In this section we present results obtained with the computer program Gobble (version 1.0) that plays go on the 9x9 board using simulated annealing to find ``the best'' move. The point is that nothing more than simulated annealing is implemented on top of the bare go playing rules to allow us to study the method.
We will not describe the program in detail, since this would obscure rather than help the general discussion. Anyone with some experience in programming will agree that an implementation of the algorithm should be straightforward. One technical issue we have to mention is how we define the end of a game (recall that we want to play games routinely to the very end). On first sight this is at least intuitively clear to human players, but while the rules for playing moves in go are elegant and simple, rules for when the game ends and how the result is to be counted are surprisingly complex. The latter two issues are related, and there are in fact different (Japanese, Chinese, ...) rules which in rare cases like a multilple ko or special seki give slightly different results.

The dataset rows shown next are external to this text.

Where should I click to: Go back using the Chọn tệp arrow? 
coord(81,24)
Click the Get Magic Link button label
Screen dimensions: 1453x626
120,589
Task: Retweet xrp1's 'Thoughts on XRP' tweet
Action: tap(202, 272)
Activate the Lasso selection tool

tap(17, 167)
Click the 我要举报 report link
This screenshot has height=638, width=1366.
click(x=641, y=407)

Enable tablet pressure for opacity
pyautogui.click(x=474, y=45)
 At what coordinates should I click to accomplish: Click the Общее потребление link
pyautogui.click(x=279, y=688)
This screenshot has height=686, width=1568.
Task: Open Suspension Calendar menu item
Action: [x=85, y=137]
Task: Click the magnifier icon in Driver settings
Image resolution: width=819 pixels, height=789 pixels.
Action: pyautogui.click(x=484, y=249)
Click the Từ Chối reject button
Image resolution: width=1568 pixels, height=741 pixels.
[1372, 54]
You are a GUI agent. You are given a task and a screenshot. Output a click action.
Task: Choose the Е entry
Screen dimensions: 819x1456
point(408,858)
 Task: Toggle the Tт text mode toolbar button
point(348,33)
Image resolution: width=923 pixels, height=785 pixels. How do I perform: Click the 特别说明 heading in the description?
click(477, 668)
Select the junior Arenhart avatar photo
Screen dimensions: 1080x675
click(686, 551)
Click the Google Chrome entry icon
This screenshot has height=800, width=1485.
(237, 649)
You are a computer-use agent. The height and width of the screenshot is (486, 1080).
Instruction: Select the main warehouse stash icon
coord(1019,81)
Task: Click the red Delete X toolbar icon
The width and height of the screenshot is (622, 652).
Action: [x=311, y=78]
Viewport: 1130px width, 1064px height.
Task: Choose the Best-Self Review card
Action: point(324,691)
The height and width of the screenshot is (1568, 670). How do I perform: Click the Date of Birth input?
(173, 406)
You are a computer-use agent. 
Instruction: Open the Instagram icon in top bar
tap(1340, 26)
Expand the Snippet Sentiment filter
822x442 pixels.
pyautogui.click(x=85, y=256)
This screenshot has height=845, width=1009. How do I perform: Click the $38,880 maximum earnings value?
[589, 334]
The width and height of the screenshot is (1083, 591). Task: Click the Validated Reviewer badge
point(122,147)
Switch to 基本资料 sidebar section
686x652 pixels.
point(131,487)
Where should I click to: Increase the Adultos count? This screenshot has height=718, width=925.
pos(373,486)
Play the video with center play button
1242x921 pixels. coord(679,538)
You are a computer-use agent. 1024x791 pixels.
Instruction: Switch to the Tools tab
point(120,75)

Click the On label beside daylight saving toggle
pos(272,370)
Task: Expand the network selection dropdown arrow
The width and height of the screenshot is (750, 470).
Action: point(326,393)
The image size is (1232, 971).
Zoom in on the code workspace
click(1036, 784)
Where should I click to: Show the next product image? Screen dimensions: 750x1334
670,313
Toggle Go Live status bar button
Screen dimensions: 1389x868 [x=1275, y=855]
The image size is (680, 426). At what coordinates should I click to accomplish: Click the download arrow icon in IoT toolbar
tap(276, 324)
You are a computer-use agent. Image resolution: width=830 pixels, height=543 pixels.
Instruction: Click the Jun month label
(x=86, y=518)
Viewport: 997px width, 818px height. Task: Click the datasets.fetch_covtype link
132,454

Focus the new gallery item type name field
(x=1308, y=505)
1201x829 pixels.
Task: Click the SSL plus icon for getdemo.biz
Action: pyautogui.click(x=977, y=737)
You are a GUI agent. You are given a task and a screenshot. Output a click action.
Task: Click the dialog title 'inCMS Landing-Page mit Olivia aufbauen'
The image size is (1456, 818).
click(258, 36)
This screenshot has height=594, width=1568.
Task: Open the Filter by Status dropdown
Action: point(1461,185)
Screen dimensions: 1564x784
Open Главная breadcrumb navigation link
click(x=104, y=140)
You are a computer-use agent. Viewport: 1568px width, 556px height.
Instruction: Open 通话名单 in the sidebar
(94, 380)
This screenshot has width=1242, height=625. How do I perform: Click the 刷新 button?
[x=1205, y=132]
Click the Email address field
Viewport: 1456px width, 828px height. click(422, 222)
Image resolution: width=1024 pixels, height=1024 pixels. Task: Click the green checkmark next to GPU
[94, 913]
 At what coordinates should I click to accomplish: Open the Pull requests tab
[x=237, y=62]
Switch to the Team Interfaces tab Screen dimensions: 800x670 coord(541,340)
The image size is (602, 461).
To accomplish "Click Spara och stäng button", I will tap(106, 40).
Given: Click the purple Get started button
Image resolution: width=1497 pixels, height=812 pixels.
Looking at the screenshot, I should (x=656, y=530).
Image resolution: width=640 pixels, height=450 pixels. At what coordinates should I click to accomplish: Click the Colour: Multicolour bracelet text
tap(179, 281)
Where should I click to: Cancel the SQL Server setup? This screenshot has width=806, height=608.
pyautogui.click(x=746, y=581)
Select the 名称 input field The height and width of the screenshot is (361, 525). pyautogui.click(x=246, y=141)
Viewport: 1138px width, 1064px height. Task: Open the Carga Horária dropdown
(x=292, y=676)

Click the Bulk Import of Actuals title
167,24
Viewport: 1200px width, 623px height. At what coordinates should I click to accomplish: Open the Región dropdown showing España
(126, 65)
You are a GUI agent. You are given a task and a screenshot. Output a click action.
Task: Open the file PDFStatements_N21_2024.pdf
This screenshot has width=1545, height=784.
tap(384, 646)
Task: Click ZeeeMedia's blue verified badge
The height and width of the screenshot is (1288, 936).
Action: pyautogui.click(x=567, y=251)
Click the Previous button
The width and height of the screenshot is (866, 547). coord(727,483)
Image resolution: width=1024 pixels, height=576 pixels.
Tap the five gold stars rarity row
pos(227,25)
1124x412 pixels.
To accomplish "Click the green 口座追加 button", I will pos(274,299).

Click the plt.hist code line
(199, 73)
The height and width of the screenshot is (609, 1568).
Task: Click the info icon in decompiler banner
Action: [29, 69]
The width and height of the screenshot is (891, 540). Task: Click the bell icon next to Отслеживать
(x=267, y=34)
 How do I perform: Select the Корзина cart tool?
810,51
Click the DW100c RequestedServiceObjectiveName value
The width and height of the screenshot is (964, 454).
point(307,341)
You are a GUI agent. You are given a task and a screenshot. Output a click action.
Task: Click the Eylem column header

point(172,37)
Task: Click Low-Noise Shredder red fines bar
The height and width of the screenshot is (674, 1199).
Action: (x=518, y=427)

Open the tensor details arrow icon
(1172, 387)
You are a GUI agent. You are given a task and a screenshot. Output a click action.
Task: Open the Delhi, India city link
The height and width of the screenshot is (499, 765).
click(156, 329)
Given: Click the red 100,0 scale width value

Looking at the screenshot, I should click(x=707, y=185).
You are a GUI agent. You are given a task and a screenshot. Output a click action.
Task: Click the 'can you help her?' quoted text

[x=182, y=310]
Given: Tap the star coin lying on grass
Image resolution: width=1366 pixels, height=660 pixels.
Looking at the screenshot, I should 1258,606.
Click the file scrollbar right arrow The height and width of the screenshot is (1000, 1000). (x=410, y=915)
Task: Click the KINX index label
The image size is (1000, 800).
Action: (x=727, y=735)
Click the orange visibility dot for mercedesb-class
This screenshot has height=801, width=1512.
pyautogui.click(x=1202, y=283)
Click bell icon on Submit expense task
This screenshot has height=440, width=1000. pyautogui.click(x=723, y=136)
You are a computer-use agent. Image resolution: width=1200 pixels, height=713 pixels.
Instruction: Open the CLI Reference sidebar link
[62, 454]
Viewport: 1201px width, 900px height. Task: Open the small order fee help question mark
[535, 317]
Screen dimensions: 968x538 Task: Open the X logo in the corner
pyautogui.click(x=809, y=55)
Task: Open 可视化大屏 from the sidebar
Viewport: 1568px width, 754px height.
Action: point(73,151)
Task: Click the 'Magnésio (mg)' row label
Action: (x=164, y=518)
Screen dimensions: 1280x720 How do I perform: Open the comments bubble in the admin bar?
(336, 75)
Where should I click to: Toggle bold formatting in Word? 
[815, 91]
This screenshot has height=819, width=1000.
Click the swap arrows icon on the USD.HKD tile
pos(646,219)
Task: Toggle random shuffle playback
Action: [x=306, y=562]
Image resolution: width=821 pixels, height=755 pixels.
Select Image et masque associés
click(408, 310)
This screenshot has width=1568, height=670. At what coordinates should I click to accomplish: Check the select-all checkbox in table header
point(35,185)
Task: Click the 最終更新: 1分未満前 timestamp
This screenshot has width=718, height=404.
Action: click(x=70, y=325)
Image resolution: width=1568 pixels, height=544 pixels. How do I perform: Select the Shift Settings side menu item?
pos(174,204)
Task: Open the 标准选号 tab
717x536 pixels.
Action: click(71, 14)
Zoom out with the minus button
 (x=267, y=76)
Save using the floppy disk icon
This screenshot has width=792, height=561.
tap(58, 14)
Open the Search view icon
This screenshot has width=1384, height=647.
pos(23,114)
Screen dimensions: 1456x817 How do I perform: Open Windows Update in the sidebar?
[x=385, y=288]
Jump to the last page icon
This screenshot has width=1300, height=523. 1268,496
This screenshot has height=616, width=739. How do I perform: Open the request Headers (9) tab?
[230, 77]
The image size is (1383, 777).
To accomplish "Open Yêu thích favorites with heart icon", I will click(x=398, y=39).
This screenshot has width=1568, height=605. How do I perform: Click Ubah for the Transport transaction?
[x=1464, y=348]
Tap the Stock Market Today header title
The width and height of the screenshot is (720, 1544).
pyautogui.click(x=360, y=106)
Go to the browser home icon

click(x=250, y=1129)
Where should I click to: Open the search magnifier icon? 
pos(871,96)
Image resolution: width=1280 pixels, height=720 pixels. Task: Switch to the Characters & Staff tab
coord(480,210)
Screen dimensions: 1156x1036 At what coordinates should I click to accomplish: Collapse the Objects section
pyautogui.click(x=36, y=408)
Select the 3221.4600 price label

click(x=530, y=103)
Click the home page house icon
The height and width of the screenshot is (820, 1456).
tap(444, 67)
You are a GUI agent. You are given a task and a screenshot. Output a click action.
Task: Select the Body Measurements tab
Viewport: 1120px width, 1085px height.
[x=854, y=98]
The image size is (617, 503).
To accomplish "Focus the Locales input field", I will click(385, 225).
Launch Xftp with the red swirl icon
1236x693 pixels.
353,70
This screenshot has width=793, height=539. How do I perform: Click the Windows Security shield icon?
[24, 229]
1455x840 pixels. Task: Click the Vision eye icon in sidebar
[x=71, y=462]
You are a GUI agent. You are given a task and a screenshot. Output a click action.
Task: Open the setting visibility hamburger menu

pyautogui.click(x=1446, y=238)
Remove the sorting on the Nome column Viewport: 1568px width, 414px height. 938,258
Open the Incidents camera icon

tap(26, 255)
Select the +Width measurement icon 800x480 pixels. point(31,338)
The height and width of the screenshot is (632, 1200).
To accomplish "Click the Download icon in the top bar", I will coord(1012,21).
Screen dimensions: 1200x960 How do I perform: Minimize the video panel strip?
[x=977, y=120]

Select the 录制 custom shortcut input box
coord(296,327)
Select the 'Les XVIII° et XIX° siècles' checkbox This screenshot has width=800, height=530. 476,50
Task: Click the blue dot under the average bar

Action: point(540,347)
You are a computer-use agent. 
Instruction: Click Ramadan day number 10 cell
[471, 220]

We adopt for the moment the following prescription. The computer only passes if either no legal move is available or all legal moves reduce the eye space of one of its groups from two to one. The (over-) simplification lies in the definition of an eye, which is defined to be a field whose direct neighbors are all of the same color and whose diagonal neighbors contain no more than 1 stone of the opposite color (0 for border and corner fields). The reader may convince himself that this definition of an eye is correct for most situations, excluding sekis. When both sides have to pass, the game is over and the result is determined via Chinese counting. These are standard rules except that the computer player does not realize that stones in a seki are alive. Sekis can be dealt with once passing is allowed as an option, but we leave it at that for simplicity and speed.
Let us also mention a few points about the probabilistic aspects of
the program and the annealing schedule. Determination of a good
annealing schedule is a matter of experimentation [2], here
is what we found useful. First we order the moves strictly by value,
which corresponds to a probability of 1 that a move with better value
is played first. Then we sweep over the list once from best to worst
move and switch the order of two neighboring moves with probability
pswap. The probability p(n) that a move is shifted n≥1
steps down the list is
p(n) | = | (pswap)n = exp(- n/T), | (3) |
T | = | -1/ln pswap≥0. | (4) |
Gobble was developed on a 286/16 PC, which translates into very slow and powerless by todays workstation standards. We restrict our attention to the 9x9 board. One important aspect of statistical methods like simulated annealing is that some minimal amount of data is needed to find the signal in the noise. Let us denote by strategy A the algorithm of order 0 described in the previous section. Strategy A requires several hundred games to be played before the data is reasonably reliable which takes on the order of 1 minute on the PC and a few seconds on a IBM/RISC workstation. (Typical physics applications in Monte Carlo are allowed to run for days or weeks, but we have game play with humans in mind.)